Given records:
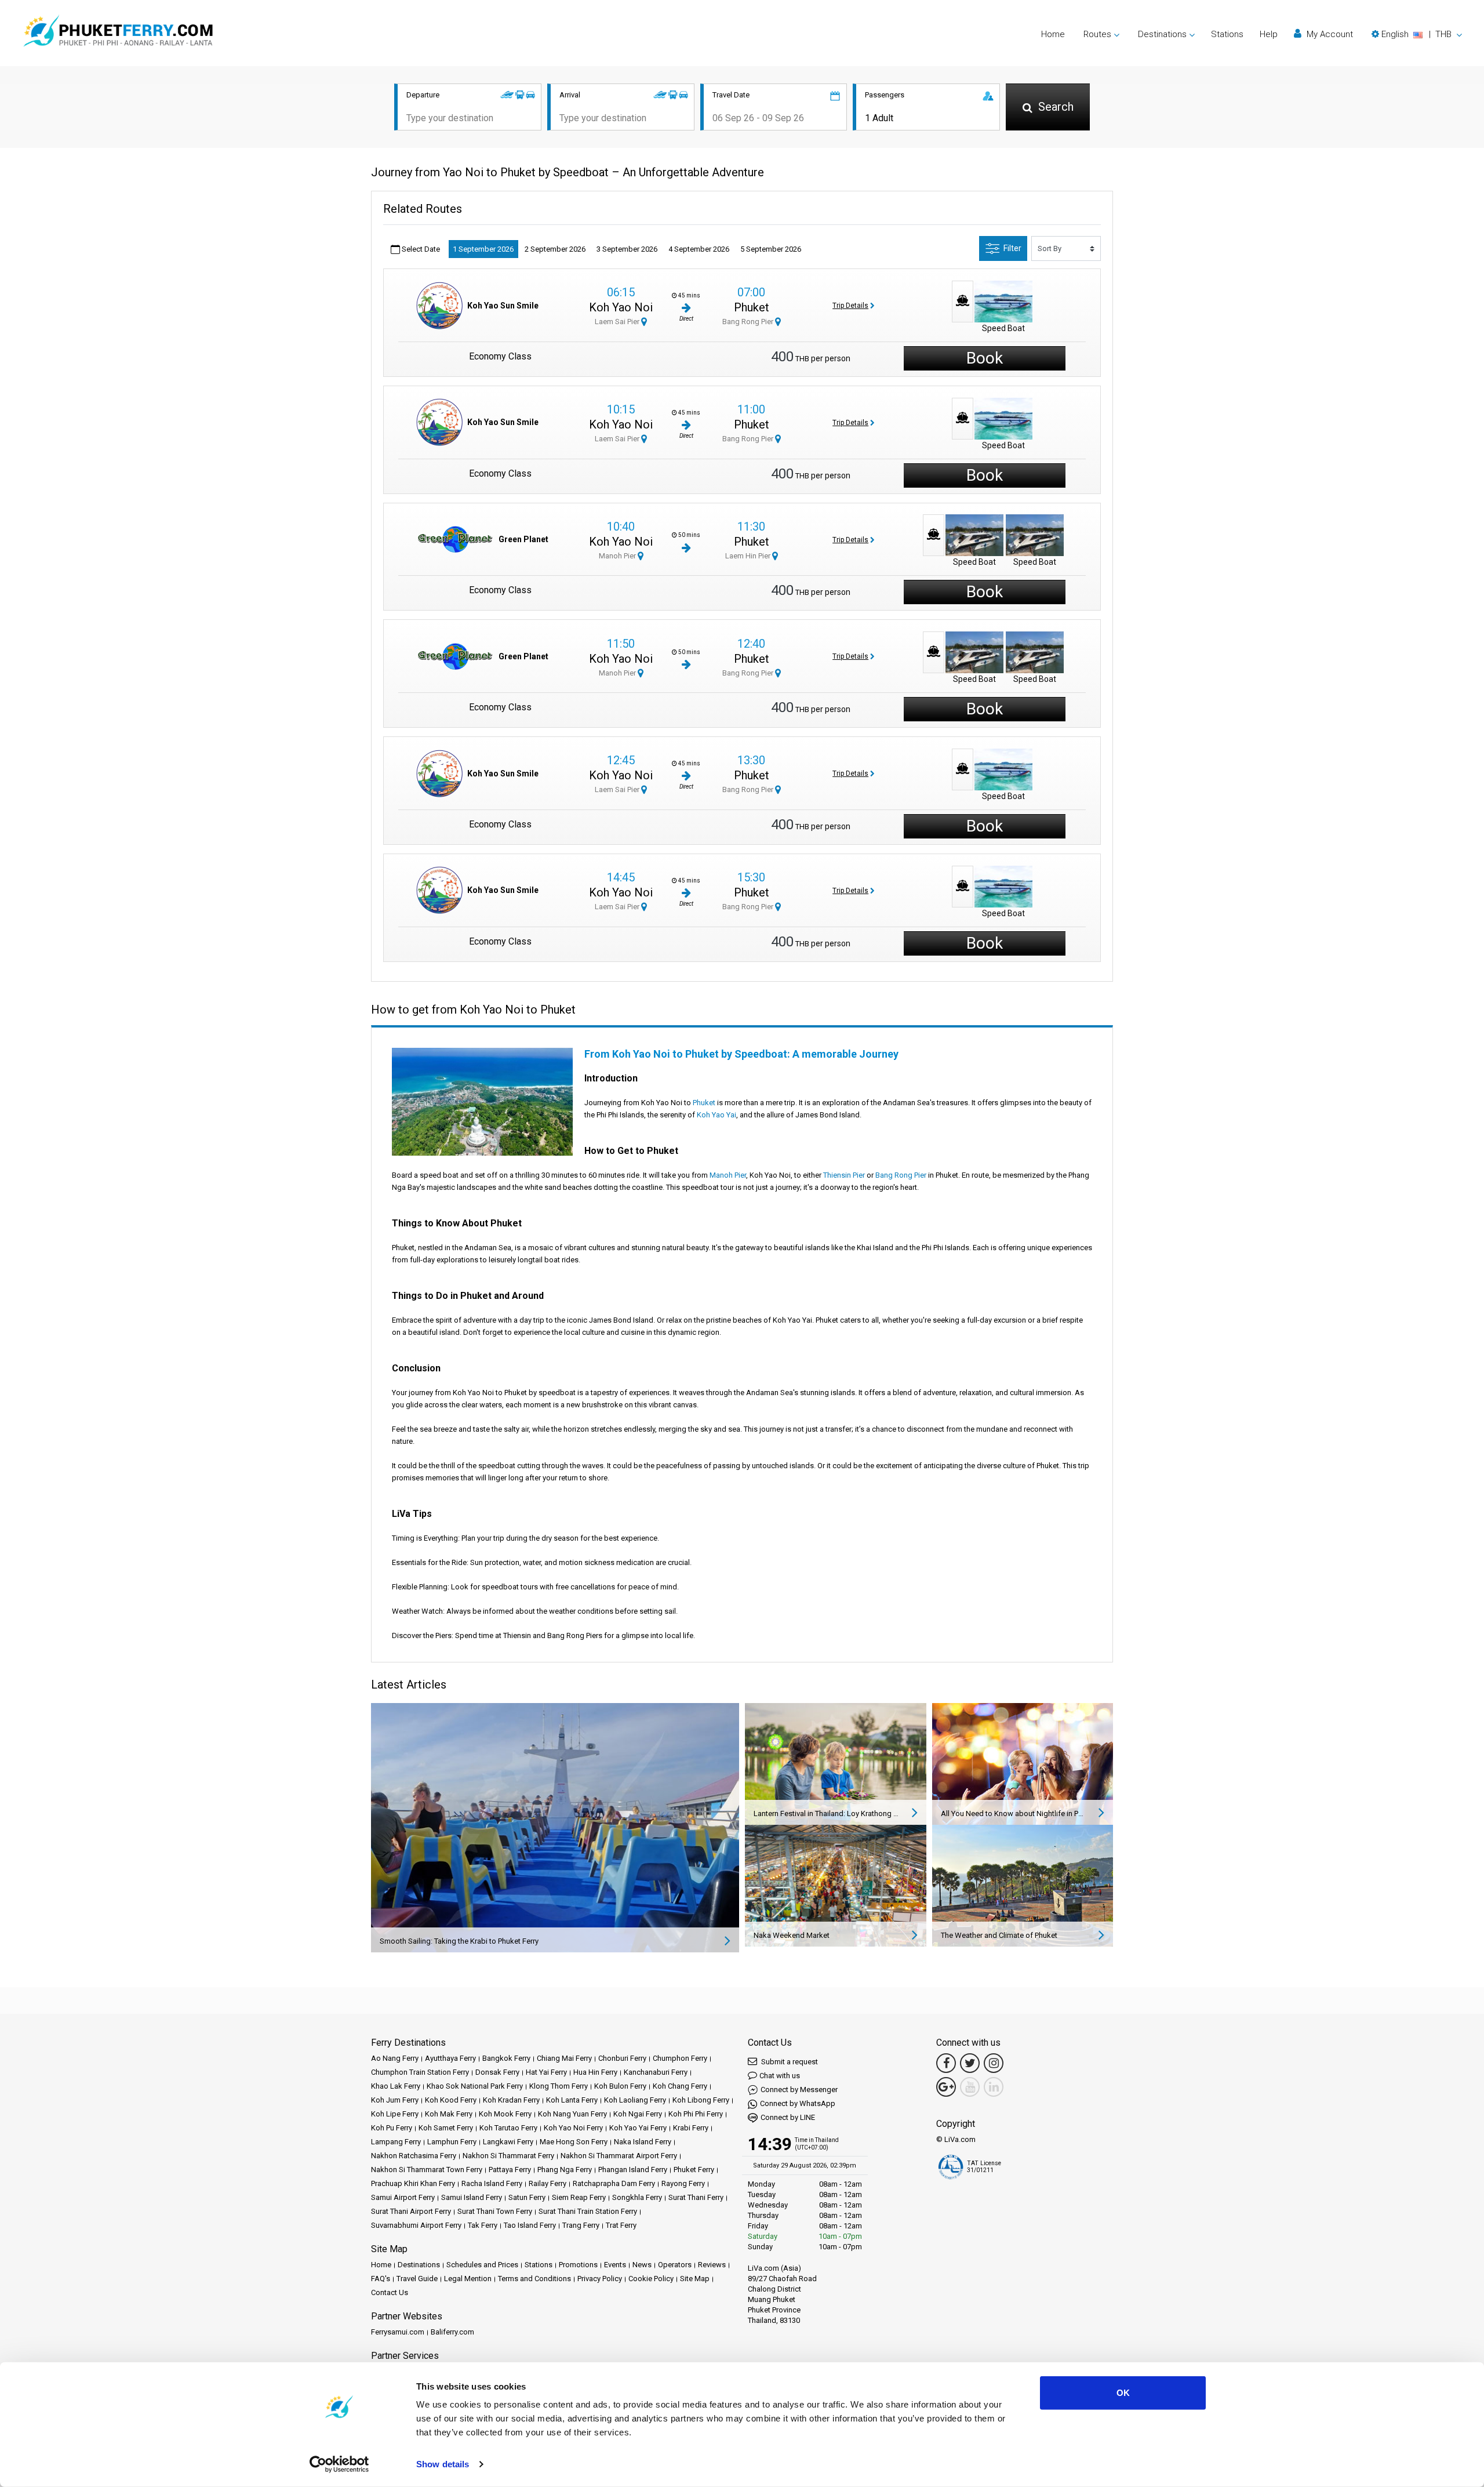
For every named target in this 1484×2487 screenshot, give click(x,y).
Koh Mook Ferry (505, 2114)
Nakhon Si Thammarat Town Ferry (426, 2169)
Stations (1227, 34)
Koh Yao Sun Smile (503, 305)
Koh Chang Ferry (680, 2086)
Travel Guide (417, 2278)
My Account (1328, 34)
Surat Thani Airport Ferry (411, 2211)
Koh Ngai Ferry (637, 2114)
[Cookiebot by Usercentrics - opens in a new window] (339, 2464)
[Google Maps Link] (946, 2087)
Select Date (420, 249)
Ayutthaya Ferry (450, 2058)
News (642, 2264)
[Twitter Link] (970, 2063)
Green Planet (523, 539)
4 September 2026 (698, 249)
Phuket (751, 307)
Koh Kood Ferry (451, 2100)
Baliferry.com (452, 2332)
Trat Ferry (621, 2225)
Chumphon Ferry (680, 2058)
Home (1053, 34)
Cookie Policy (651, 2278)
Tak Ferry (482, 2225)
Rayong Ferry (683, 2183)
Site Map (695, 2278)
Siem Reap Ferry (579, 2197)
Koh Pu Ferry (391, 2127)
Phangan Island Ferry (632, 2169)
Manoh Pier (618, 555)
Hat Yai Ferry (546, 2072)
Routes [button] (1097, 34)
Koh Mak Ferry (448, 2114)
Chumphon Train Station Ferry (420, 2072)
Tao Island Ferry (530, 2225)
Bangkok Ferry (506, 2058)
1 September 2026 (483, 249)
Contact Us (389, 2292)
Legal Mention (468, 2278)
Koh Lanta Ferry (572, 2100)
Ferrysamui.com (397, 2332)
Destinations (419, 2264)
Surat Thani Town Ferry (494, 2211)
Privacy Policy (599, 2278)
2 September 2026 (555, 249)
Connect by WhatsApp (797, 2103)
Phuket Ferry (694, 2169)
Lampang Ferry (396, 2141)
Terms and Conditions (534, 2278)
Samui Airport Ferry (403, 2197)
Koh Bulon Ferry (620, 2086)
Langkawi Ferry (508, 2141)
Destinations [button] (1162, 34)
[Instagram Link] (993, 2063)
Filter (1012, 248)
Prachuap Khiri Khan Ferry (413, 2183)
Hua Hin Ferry (595, 2072)
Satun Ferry (526, 2197)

Task goal:
Your job is to repeat every entry exactly, keeping all pictures out of the copy.

Result of this exercise:
For every named target in this 1484×2487 screenshot, give click(x,y).
Koh Mook Ferry (505, 2114)
Nakhon Si Thammarat Town Ferry (426, 2169)
Stations (1227, 34)
Koh Yao Sun Smile (503, 305)
Koh Chang Ferry (680, 2086)
Travel Guide (417, 2278)
My Account (1328, 34)
Surat Thani Airport Ferry (411, 2211)
Koh Ngai Ferry (637, 2114)
[Cookiebot by Usercentrics - opens in a new window] (339, 2464)
[Google Maps Link] (946, 2087)
Select Date (420, 249)
Ayutthaya Ferry (450, 2058)
News (642, 2264)
[Twitter Link] (970, 2063)
Green Planet (523, 539)
4 September 2026 (698, 249)
Phuket (751, 307)
Koh Kood Ferry (451, 2100)
Baliferry.com (452, 2332)
Trat Ferry (621, 2225)
Chumphon Ferry (680, 2058)
Home (1053, 34)
Cookie Policy (651, 2278)
Tak Ferry (482, 2225)
Rayong Ferry (683, 2183)
Site Map (695, 2278)
Siem Reap Ferry (579, 2197)
Koh Pu Ferry (391, 2127)
Phangan Island Ferry (632, 2169)
Manoh Pier (618, 555)
Hat Yai Ferry (546, 2072)
Routes [button] (1097, 34)
Koh Mak Ferry (448, 2114)
Chumphon Train Station Ferry (420, 2072)
Tao Island Ferry (530, 2225)
Bangkok Ferry (506, 2058)
1 September 2026 (483, 249)
Contact Us (389, 2292)
Legal Mention (468, 2278)
Koh Lanta Ferry (572, 2100)
Ferrysamui.com (397, 2332)
Destinations (419, 2264)
Surat Thani Town Ferry (494, 2211)
Privacy Policy (599, 2278)
2 September 2026 (555, 249)
Connect by WhatsApp (797, 2103)
Phuket Ferry (694, 2169)
Lampang Ferry (396, 2141)
Terms and Conditions (534, 2278)
Samui Airport Ferry (403, 2197)
Koh Bulon Ferry (620, 2086)
Langkawi Ferry (508, 2141)
Destinations [button] (1162, 34)
[Instagram Link] (993, 2063)
Filter (1012, 248)
Prachuap Khiri Khan Ferry (413, 2183)
Hua Hin Ferry (595, 2072)
Satun Ferry (526, 2197)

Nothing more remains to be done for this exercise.